Ms Suu Kyi and senior leaders of her National League for Democracy Party (NLD), including President Win Myint, have been put under house arrest.
An Australian economic adviser to Ms Suu Kyi, Sean Turnell, has also been detained and on Monday his family posted a statement on Facebook calling for his immediate release.
Who has been on the streets?
By Monday morning, tens of thousands of people had gathered in Nay Pyi Taw for the strike, with other cities such as Mandalay and Yangon also reporting significant numbers, according to BBC Burmese. The protesters include teachers, lawyers, bank officers and government workers.
One demonstrating doctor - who did not want to be named - told the BBC: "Today, we, professionals - especially civil servant professionals such as doctors, engineers and teachers - came out to show that we are all together in this. Our objective is the same - to make the dictatorship fall."
Online there had been calls asking workers to skip work to protest. "This is a work day, but we aren't going to work even if our salary will be cut," one protester, 28-year-old garment factory worker, Hnin Thazin, told news agency AFP.
Another protester, Hnin Hayman Soe, told the BBC she had joined the protest alongside her children, nieces and nephews. "We can see many young people can't accept the military junta. We can even see teenagers here," she said.
Has it been peaceful?
A few injuries have been reported, but no violence.
However, a water cannon was activated in Nay Pyi Taw to disperse crowds. A video appears to show protesters rubbing their eyes and helping one another after being soaked.
Kyaw Zeyar Oo, who took the video, told the BBC that two vehicles had sprayed protesters with "no prior warning", while "the crowd was peacefully protesting in front of [the police]".
He added that by Monday afternoon, the situation was "totally calm" as crowds continued to gather, but the water-cannon vehicles were still present.
Over the weekend, the country saw its largest protests since the so-called Saffron Revolution in 2007, when thousands of monks rose up against the military regime.
The military has taken control of state media, which broadcast a short warning to protesters on Monday before Gen Min Aung Hlaing spoke.

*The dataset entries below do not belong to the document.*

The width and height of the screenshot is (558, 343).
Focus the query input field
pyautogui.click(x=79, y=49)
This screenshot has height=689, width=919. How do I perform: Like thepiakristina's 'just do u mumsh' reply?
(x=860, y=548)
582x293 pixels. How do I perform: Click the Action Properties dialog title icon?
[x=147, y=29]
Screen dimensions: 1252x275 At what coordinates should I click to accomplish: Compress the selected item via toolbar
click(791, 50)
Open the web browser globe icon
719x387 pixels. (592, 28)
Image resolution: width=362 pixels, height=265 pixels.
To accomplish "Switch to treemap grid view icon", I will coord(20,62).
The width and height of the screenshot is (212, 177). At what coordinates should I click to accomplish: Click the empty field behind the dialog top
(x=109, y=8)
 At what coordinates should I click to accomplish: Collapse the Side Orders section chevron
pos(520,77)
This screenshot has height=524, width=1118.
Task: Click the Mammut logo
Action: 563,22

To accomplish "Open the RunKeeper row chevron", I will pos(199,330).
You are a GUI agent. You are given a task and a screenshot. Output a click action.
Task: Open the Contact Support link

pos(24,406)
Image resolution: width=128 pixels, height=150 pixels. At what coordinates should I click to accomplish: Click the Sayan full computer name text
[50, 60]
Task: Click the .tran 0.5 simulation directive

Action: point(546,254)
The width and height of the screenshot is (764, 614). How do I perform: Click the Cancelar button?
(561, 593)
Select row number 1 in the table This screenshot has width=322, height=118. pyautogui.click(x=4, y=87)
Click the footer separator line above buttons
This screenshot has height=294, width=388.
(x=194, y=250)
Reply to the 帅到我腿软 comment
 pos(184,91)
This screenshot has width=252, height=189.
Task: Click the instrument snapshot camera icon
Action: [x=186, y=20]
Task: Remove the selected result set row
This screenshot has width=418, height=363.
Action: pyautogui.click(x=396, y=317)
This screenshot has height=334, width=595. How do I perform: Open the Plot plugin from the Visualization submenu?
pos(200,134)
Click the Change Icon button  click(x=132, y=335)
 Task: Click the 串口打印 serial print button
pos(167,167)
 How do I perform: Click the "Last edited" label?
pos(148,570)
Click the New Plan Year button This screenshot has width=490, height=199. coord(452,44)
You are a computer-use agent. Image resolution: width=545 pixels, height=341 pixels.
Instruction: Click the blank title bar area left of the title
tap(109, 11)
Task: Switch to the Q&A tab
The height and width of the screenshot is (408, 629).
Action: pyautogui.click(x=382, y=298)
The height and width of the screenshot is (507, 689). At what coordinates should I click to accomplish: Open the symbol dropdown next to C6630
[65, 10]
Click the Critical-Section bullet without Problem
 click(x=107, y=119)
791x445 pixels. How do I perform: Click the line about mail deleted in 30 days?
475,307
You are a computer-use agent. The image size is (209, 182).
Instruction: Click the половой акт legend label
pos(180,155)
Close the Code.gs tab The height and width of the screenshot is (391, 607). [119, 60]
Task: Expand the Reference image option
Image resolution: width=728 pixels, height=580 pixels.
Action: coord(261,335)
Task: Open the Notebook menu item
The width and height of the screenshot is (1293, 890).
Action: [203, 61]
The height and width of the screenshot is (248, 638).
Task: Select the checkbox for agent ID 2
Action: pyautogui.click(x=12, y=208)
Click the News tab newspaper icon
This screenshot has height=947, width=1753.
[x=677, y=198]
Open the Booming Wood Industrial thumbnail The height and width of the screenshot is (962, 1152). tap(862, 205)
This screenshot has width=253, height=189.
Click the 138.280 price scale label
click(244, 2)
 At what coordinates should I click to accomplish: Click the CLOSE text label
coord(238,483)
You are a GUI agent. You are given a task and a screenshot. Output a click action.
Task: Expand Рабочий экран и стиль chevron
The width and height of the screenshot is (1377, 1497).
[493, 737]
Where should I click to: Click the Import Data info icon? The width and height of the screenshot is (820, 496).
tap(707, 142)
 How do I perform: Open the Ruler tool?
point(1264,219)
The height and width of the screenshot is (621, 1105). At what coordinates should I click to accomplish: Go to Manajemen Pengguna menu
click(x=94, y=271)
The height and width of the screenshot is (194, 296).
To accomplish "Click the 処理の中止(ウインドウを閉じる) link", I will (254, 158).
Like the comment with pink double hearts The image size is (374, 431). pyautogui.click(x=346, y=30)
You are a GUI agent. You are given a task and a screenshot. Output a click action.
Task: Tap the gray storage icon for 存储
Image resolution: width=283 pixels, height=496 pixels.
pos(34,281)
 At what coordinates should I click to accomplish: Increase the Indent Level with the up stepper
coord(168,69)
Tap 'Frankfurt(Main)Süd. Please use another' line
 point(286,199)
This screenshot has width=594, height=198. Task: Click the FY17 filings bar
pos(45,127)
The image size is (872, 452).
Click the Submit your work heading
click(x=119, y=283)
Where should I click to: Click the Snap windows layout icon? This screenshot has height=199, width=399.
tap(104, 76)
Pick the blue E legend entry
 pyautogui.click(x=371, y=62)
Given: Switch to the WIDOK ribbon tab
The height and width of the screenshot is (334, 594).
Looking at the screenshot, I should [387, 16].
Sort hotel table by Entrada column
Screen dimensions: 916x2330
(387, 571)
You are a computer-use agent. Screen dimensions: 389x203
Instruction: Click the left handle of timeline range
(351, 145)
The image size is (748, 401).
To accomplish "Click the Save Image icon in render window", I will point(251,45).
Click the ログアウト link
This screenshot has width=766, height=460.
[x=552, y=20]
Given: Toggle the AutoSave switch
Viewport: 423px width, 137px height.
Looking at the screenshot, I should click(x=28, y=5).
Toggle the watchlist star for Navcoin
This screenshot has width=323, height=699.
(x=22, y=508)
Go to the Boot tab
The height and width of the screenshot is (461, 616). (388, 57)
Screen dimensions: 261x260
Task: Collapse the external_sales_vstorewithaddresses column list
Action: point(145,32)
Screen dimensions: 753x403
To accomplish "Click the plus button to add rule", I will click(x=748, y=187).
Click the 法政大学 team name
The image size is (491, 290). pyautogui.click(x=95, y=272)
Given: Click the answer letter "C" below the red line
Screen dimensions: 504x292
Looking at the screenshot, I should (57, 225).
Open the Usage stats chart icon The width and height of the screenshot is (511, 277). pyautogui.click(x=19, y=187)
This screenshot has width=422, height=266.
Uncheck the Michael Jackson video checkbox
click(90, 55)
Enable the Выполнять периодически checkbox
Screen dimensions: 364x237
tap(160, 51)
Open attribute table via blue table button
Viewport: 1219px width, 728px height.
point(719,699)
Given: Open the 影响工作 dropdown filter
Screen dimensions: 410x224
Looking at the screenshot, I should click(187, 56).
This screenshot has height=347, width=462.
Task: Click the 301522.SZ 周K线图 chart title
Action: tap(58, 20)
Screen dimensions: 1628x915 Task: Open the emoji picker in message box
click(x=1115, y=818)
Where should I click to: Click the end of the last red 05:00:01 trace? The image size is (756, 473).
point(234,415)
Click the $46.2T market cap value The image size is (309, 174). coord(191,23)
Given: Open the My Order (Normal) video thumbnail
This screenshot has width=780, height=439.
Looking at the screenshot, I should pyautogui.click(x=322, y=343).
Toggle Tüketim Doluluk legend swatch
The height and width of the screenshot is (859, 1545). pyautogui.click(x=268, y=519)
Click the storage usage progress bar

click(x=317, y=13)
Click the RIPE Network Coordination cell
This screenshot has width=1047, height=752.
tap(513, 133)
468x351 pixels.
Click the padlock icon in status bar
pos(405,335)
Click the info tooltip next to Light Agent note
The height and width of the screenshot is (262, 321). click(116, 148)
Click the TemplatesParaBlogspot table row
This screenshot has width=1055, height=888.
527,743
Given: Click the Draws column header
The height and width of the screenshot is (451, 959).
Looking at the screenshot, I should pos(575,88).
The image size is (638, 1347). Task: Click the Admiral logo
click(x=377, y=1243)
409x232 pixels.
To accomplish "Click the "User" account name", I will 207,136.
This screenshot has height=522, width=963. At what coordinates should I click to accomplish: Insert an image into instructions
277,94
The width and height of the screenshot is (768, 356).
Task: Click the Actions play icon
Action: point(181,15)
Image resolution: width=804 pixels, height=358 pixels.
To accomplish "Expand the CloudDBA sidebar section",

On the MRTV television station, a newsreader said: "Action must be taken, according to the law ... against offences that disturb, prevent and destroy state stability, public safety and the rule of law."
Omens not too good
Analysis box by Jonathan Head, South East Asia correspondent
The warning broadcast on state television that action will be taken against wrongdoers is a first shot across the bows from the military junta.
In the last outbreak of anti-military protests in 2007, the official warning was given just two days before the soldiers moved in, opening fire with live rounds and killing dozens.
That was a different era, with no social media, no mobile phones and little internet. This time the protests are being live-streamed on Facebook, despite an official order to local telecom companies to block it and other popular apps.
Is the military ready to incur even greater unpopularity and use lethal firepower again to enforce its will?
The omens are not good. The generals who seized power appear to believe they acted correctly in deposing Aung San Suu Kyi, even warning today that it is the protesters who are threatening democracy with their "lack of discipline", and not the army with its coup.